## What the task requires
Pick up the passage about how the default terminal width is determined and keep writing it from its final sentence.

Actually, it is easy to tell.  This has nothing to do with kernel bugs
that prevent TIOCGWINSZ working.  It is to find the user's terminal
so that the correct width can be determined.  The correct default width
is always that of the user's terminal.  The problem is that it isn't
clear what the user's terminal is in redirected cases.

As described in the log message, the default width was originally hard-
coded as 80 (not even 79 to allow for autowrap).

   (BTW, althought the commit was remarkably diligent in describing the
   history, it is inconvenient to look up the details on the web, and
   the web pages are almost unreadable even after downloading them and
   demangling the formatting a bit.)

   (The commit was not diligent enough to track down the history of
   the man pages and whether they were consistent with the code.  The
   original man page should have described the hard-coded default as
   being 80, and said how wrong this is in the BUGS section, including
   its off-by-1 error.)

## Data section
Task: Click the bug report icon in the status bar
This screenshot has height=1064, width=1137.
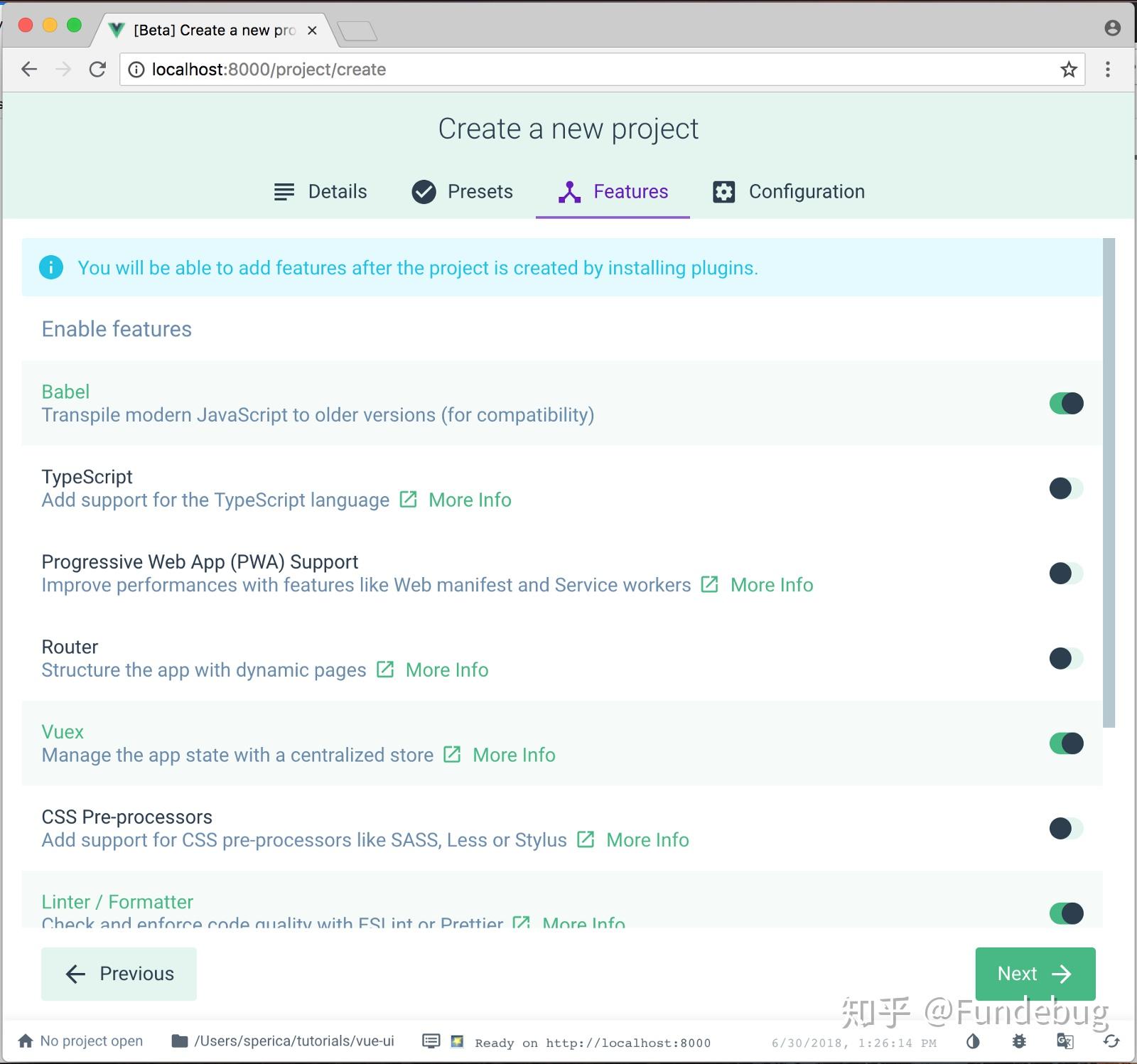Action: (x=1019, y=1042)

## Task result
   (The commit and perhaps the man page were also not diligent enough
   to describe the details of the overrides for the default.  In the
   original version, one -w gave width 132 (another off-by-1-error),
   and more than 1 -w gave width BUFSIZ (the worst abuse of stdio's
   BUFSIZ mistake that I remember noticing).)

Kirk changed the default to the terminal width given by TIOCWINSZ on
stdin (spelled 0 instead of the current STDIN_FILENO).  That is good
for most uses.  Users normally have all 3 std fd's connected to the
same terminal, so TIOCWINSZ on any of them works.  Plain ps goes
to /dev/tty so any choice works.  Normal redirection is ps | less and
ps >foo; this doesn't redirect stdin, so TIOCWINSZ on stdin works.
Hopefully he changed the man page to describe the new behaviour.

The following bugs are visible in Kirk's patch:
- the magic numbers 80 and 132 and the full terminal width still have
   the off-by-1 error
- the magic numbers are more broken than before.  The magic width of
   80 is still abused as a flag to determine if -w has already been
   applied.  This no longer works.  If the terminal width is anything
   except 80, then the first -w gives width BUFSIZ with no intermediate
   step to 132, although such a step is more needed than before if the
   terminal width is < 80.  This is fixed in -current by counting -w's.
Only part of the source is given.